OPINION OF: HAL STRATTON, Attorney General

BY: Andrea R. Buzzard, Assistant Attorney General

TO: Leonard T. Valdes, Executive Secretary, Public Employees' Retirement Association, P.O. Box 2123, Santa Fe, New Mexico 87504-2123

QUESTIONS

Whether the Public Employees' Retirement Board's administrator's agreement with PEBSCO, which expires in October, 1987, must be let for proposals pursuant to the Procurement Code, Sections 13-1-28 to 13-1-199 NMSA 1978.

CONCLUSIONS

See analysis.

ANALYSIS

Section 13-1-30(A) NMSA 1978 states: "Except as otherwise provided in the Procurement Code [13-1-28 to 13-1-199 NMSA 1978], that Code shall apply to every expenditure by state agencies and local public bodies for the procurement of items of tangible personal property, services and construction." Section 13-1-29(C) NMSA 1978 states that a purpose of the code is to "maximize the purchasing value of public funds." When a state agency procures professional services, it must do so by competitive, sealed proposals. Section 13-1-111 NMSA 1978.

PEBSCO provides professional services to PERA by administering and marketing the state's deferred compensation program. PEBSCO's contract with the State of New Mexico provides that it shall not receive compensation from the state for performing services under the agreement. Rather, PEBSCO's sole compensation for performing its services derives from "its right to receive from the underwriter the usual sales commissions, marketing allowances, expense reimbursements to the Administrator, administrative fees, or other considerations legally permitted to be paid resulting from the sale and placement of investment products in funding the deferred compensation plan." See Administrator's Agreement /P8. Section 10-7A-10 NMSA 1978 provides: "Any expenditure necessary to implement the Deferred Compensation Act [10-7A-1 to 10-7A-10 NMSA 1978] shall be charged to participating employees or to companies operating an approved deferred compensation plan."

Section 457 of title 26 of the United States Code requires that an eligible state deferred compensation plan provide that "all amounts of compensation deferred under the plan, all property and rights purchased with such amounts, and all income attributable to such amounts from property or rights, shall remain (until made available to the participant or other beneficiary) solely the property and rights of the state." In Opinion of the Attorney General No. 80-33 (issued Oct. 15, 1980), Attorney General Jeff Bingaman concluded that funds credited to an employee's account under deferred compensation plans established by counties were subject to state laws governing the deposit and investment of public funds. This conclusion rested on Section 457 of the Internal Revenue Code.

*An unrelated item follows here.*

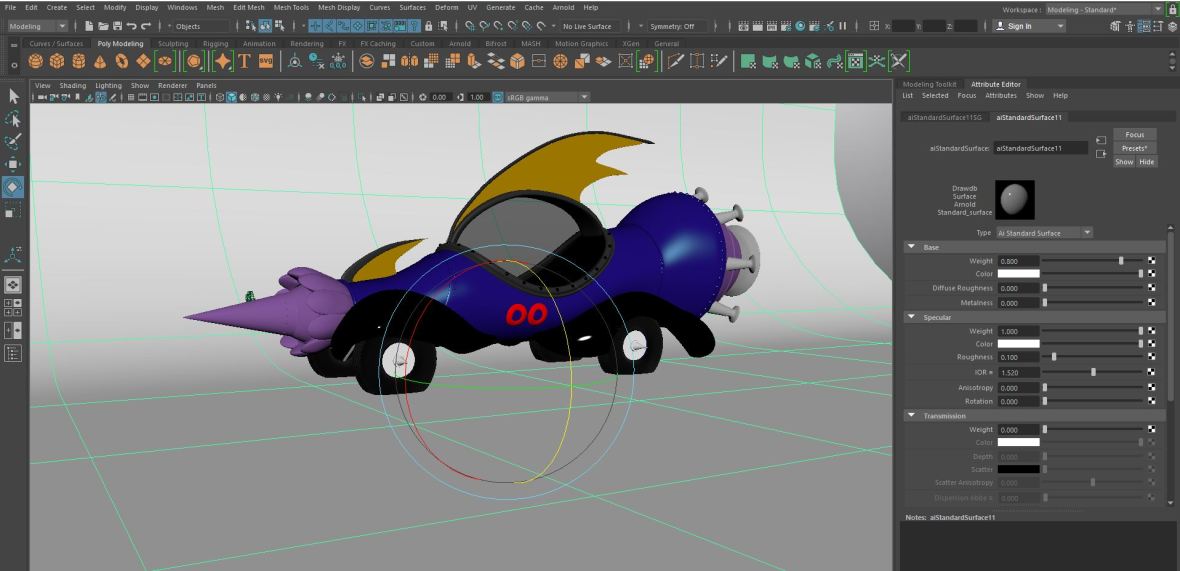Click the polygon cone shelf icon
The image size is (1180, 571).
(x=101, y=62)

The opinion states: "Because the funds credited to an employee's deferred account must be owned by the county and will be subject to claims of county creditors, they are not distinguishable from public funds of the county and, accordingly, are governed by state laws relating to the deposit and investment of public funds."

The legislature altered this conclusion somewhat when it enacted the Deferred Compensation Act, Laws 1981, chapter 155, sections 1 through 12, codified as Sections 10-7A-1 to 10-7A-10 NMSA 1978. Specifically, section 11 of chapter 155 amended a related statute, upon which Attorney General Bingaman had opined, pertaining to salary reduction agreements with public employees, Section 10-7-8 NMSA 1978, to provide: "Any funds deducted from an employee's salary or wages pursuant to any such deferred compensation plan shall not be subject to any state law regulating or restricting the deposit or investment of public funds." The legislature did not, however, wholly exempt such deducted amounts, which are public funds according to the rationale of this opinion, from all laws regulating public funds, including the Procurement Code.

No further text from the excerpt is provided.